What is success? – Influencing the result and the path.

What is success? – Influencing the result and the path.
Victory is not always success.

When asked to think about my coaching philosophy I very quickly find myself asking familiar questions: What is the goal? What is it that I am trying to build? What is important? I have answered these questions long ago but must continue to ask and answer each time I set out on a new coaching challenge. The answer will shape my philosophy and behaviors. What will be the measure of my success?

The coach must sometimes direct or push the athlete and other times simply guide but the coach must in one way or another move the athlete to the goal. This is sometimes thought of as the Hard or Soft Style of coaching. A coach is rarely a full-on autocratic dictator with absolute power over the actions of the athlete or team, nor function completely on the Athlete-centred, servant end of coaching style where direction comes from the athlete. In reality, I think the coach must be able to shuffle back and forth a bit on this line between the two. However, I hope that most of the shuffling is done on the transformational end where using sport to develop great people along the way is the focus.

After all ’Growth’ is the key, the growth of the athlete and perhaps of the coach as well. We start the partnership in one place and with one set of skills and ability and it is our job to then move beyond these. At the end of a career we all must be proud of what we have grown to be and the journey we have taken to get there.

I like to say ‘the result is a symptom of who and what we are in any given moment’. Growth can take so many forms but what we develop, what we choose to develop, of what we design our coaching to develop is where we ultimately find our core values and philosophy as a coach. The symptom (result) is not the most important thing we can build. Coaches that lean more to the transformational style are often good at the ‘soft’ stuff’. This is not to say great coaches and athletes in this ‘soft approach’ culture do not expect great results. In Wade’s Gilbert’s presentation, it was mentioned a number of times that coaches and athletes thriving in this approach have very high expectations of winning. The ‘Soft stuff’ is not always warm and fuzzy stuff!

Although a win-at-all-costs approach may produce victories, these victories alone do not guarantee anyone has gone through substantial personal growth. It does not even suggest people are at all happy. To me, this would be a failure. The result without maximizing the joy and pride in the process would not be a victory with much value.

I believe that when the coach and athlete work as PARTNERS to develop skills, knowledge and abilities along with growth as people, citizens, brothers, sisters, parents, teachers, leaders etc…. will have great results. Great people who are also trained to be great at their game produce great results.

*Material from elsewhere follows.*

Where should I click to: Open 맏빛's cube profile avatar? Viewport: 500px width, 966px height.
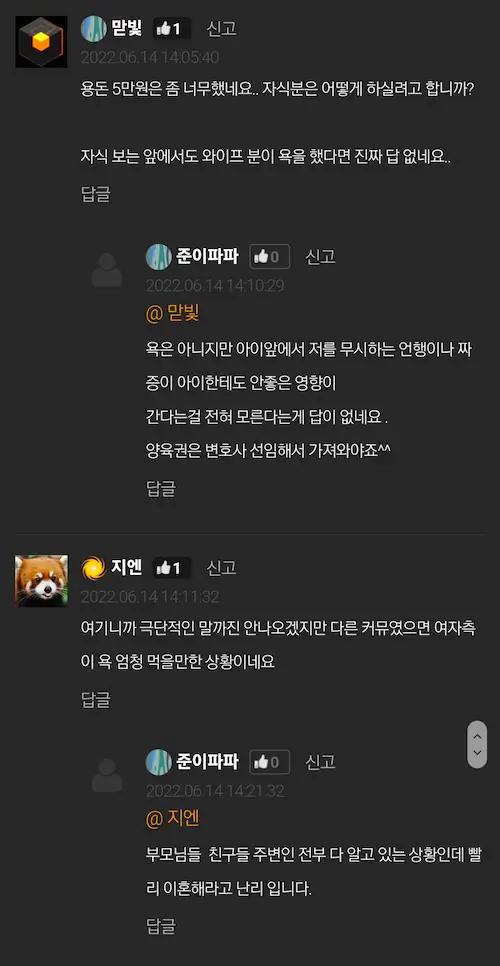click(41, 42)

Smiles and joy of the game are the marks of a ‘successful’ winning team and I hope would be how a coach values the result over just the outcome. A miserable win and a joyful win are clearly different. A great coach and a great team will win but is is success. Successful teams strive to be better than before, they recognized their limits only to smile and wave as they pass them by.

I know coaches that have great results who are positioned at many places on the continuum. However, if the athlete has a choice I would never wish them a sports career with the dictator where the only thing achieved is the win. Athletes who love the journey the process and the growth environment are the ones I wish to develop. They are the ones I wish to spend my days with, they are my legacy as a coach. I hope this ultimately is my contribution and how I am remembered.

In the end, the pride in who you have built yourself into is the goal worth training and fighting for. The trip to the podium is a symptom but that trip to the podium is only worth it if done with a smile.

When we leave the training session, the game, and the career we must be better people on the way out then we were on the way in.

It is not my job to have my team win. It is my job to make a team of great people and athletes that are capable of winning.